I was going through the archive of  Radio 4's "Great Lives" when I was very pleasantly surprised to see that my late publisher, Sebastian Walker, was Lynn Barber's choice of a great life.

Sebastian died a good many years ago, but it is true to say that he revolutionised the publishing of Children's books. It's telling that both of the programme's contributors, Lynn Barber and Sebastian's sister Mirabel Cecil, both point up the great importance he placed on the work of his illustrators.
I consider myself hugely fortunate that I was one of those illustrators.

Wednesday, February 11, 2015

The Gord & Jay Talk Art Podcast

It's great to get really positive feedback from my workshop attendees, and here, Jay, who attended my last workshop, talks in his podcast about some very concrete benefits that he felt he gained from my class. The relevant piece begins at 42 minutes into the podcast entitled "Discipline", but the whole thing is really interesting. Many thanks Jay.…/the-gord-jay-talk-a…/id929963389…
I'm looking forward to a workshop at Kennedy Art on Saturday.

 Here's my demo of Des from a few weeks back.

Friday, January 23, 2015

A Death-Defying Love: Versions of the Orpheus Myth

Tim Myers has written a very thoughtful piece on versions of the Orpheus myth for the Los Angeles Review of Books. I am thrilled that  he has particularly singled out my image which was designed for the poster  promoting Opera Ireland's production of Orpheo Ed Eurydice at the Gaiety in Dublin.
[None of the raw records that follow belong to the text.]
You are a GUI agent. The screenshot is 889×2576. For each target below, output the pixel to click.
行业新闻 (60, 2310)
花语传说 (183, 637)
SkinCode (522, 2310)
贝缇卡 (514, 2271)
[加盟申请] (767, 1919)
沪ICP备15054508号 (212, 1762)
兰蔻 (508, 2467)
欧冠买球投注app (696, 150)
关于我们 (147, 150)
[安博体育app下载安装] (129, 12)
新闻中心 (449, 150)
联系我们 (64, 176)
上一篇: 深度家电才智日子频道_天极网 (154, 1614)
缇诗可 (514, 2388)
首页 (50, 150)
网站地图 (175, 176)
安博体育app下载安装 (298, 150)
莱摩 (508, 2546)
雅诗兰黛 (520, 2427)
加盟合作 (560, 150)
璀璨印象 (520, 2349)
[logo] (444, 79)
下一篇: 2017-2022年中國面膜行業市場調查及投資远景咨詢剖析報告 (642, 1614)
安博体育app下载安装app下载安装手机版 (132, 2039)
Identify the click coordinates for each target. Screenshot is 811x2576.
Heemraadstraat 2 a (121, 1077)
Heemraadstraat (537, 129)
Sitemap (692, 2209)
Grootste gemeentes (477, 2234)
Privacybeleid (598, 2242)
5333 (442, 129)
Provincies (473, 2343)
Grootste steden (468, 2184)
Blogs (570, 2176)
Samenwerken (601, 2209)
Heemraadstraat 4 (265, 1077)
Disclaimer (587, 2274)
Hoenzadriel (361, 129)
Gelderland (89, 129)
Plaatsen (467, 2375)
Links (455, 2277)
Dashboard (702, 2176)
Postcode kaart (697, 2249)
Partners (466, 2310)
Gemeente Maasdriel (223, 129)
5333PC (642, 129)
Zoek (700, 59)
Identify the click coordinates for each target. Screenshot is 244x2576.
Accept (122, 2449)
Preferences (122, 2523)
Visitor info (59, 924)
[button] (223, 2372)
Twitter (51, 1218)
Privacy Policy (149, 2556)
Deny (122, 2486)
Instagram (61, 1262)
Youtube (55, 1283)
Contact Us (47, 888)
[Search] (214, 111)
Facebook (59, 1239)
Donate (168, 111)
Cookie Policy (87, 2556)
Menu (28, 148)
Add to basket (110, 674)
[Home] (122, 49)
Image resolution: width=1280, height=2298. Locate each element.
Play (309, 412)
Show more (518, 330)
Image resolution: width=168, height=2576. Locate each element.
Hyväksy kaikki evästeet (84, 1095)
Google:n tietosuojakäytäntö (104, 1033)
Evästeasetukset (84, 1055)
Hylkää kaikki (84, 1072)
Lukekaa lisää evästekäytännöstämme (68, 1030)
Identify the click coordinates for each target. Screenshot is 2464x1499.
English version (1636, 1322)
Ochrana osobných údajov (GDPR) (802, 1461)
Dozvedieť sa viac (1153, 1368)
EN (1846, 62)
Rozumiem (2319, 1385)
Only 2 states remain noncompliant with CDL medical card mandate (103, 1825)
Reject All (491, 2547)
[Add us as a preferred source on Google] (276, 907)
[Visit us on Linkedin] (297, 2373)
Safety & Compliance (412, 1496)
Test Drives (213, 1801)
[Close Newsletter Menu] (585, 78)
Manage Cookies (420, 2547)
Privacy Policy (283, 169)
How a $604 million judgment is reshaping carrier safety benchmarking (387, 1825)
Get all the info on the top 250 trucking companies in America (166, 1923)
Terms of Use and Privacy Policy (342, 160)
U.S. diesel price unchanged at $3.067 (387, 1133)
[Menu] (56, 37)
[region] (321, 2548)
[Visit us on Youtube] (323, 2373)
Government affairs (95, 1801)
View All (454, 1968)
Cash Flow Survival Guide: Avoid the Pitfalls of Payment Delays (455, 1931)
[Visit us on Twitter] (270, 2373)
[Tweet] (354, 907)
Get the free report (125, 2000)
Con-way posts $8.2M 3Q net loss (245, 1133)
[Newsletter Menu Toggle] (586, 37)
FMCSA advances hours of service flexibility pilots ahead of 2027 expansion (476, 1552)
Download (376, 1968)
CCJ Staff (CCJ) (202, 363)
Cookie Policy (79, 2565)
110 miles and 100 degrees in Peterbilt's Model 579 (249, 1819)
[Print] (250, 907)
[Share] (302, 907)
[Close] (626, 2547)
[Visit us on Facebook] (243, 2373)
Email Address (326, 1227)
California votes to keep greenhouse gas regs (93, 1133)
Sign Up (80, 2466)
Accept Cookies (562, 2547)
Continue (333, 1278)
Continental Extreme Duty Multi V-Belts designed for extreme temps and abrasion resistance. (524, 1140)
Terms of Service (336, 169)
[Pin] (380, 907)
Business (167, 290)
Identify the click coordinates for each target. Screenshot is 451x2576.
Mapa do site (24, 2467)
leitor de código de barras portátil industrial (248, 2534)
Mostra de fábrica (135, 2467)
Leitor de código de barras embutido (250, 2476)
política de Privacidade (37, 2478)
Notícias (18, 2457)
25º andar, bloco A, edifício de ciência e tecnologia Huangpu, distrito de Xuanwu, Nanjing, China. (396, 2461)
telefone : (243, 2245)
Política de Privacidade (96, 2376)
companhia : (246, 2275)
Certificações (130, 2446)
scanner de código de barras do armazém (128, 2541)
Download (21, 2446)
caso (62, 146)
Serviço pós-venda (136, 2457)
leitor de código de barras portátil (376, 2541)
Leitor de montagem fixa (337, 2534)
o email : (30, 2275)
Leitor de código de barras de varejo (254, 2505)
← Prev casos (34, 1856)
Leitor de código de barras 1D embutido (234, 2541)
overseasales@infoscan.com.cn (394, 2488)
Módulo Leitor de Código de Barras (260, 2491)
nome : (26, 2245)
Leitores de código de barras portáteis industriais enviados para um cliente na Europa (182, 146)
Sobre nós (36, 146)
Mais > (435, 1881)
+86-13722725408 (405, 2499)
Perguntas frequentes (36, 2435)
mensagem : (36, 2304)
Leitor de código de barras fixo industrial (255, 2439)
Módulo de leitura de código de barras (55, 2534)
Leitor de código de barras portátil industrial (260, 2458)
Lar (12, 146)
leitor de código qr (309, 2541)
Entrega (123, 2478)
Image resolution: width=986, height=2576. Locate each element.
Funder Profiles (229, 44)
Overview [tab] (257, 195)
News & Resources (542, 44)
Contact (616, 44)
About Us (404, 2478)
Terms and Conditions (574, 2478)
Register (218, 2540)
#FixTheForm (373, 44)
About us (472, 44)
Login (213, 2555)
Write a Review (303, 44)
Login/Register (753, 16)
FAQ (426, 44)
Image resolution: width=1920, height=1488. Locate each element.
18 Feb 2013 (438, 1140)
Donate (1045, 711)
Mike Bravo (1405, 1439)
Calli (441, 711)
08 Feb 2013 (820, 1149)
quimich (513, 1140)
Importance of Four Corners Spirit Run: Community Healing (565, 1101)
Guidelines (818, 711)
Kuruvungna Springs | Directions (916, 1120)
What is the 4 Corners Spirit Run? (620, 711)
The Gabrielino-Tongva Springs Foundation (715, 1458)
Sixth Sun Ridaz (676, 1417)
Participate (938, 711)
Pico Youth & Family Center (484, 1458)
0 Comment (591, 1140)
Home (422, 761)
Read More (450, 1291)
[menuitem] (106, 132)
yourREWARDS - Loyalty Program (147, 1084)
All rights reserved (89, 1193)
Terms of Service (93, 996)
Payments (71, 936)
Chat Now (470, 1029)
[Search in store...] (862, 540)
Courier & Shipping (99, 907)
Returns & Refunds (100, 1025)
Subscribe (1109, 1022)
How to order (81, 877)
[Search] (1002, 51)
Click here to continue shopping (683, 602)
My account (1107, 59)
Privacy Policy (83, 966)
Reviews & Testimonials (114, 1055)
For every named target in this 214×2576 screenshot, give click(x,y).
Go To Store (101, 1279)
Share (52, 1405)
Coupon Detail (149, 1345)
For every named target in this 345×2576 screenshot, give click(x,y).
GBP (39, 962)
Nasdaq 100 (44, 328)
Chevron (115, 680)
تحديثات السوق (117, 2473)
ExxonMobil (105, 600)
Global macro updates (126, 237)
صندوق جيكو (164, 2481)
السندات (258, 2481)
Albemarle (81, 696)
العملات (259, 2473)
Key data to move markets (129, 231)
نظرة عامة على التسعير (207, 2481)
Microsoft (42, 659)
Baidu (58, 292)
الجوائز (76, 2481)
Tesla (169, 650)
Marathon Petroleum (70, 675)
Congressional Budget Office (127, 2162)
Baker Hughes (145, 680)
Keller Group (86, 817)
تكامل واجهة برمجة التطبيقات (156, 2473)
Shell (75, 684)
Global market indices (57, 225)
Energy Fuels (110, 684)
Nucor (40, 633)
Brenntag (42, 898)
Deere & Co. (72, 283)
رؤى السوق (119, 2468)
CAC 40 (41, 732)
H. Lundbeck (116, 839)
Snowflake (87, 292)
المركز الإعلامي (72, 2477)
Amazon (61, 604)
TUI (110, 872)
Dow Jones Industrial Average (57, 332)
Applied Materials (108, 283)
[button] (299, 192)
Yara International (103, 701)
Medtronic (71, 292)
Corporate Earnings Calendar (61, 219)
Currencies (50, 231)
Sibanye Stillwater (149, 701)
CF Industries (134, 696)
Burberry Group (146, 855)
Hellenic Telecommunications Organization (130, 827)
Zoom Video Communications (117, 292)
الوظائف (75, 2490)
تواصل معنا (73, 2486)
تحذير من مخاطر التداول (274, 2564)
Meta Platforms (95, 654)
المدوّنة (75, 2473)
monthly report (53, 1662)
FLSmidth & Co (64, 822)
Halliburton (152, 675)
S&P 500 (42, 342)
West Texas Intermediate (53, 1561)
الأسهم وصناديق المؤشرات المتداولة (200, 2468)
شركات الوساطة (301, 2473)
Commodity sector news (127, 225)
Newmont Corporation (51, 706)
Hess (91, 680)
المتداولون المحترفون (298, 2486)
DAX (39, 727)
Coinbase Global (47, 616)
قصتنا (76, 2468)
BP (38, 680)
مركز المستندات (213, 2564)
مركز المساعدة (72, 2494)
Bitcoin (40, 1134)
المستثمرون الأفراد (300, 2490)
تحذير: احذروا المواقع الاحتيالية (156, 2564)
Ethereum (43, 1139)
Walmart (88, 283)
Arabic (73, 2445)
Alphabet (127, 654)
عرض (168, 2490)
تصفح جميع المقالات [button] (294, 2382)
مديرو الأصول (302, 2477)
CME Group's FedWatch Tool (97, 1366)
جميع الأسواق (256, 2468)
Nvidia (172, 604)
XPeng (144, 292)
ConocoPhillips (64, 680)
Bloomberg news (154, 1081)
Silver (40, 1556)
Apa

You can read Tim's piece here, but in the meantime, here's an excerpt.
"Many visual artists, of course, have taken up the story too. Nineteenth-century French artists have been, to me, especially successful. Among superb renderings by Charles Jalabert, Francois Lafon, and Pascal Dagnan-Bouveret, I find those of Francois-Louis Francais, Jean-Baptiste-Camille Corot, and Edmund Dulac to be especially moving. (There’s also a surprisingly forceful black-and-white contemporary version by a concept artist and illustrator called STALEH4ND.)
But in one contemporary image, a 2004 poster (see illustration above) done by Irish illustrator P. J. Lynch for Gluck’s opera, I found a deeper way to understand the story.
Lynch exemplifies how some interpretations, working with rather than against the story, can be revelatory. For he, like 18th-century Danish painter Kratzenstein-Stub and 17th-century Italian painter Varotari before him, gives curvilinear movement to the moment of the turn. Eurydice, veiled in voluminous shroud-like white, reaches half-skeletal hands toward Orpheus; we can almost hear her anguished howl. Inches away, Orpheus simultaneously reaches for her even as his eyes seem to register the futility of it all — for without her he’s as much a dead soul as she is, even in the living world.
And yet they see nothing in the universe except each other. And the sinuous lines of their bodies, their clothes, even of the cavern-mouth itself, wordlessly sing of a oneness of life and death beneath their present helplessness. That power, of course, is love, greater even than the astonishing power of music that gave Orpheus entry into Death’s kingdom to begin with. This is sacred mystery at its highest level, and Lynch’s understated impulse jibes perfectly with what we all feel beneath our vicarious heartbreak in that moment."

Tuesday, January 20, 2015

Checking The Proofs of New Book

It's so good to finally have the proofs of my new book on the Mayflower and the Pilgrims.
It's starting to look like a real book!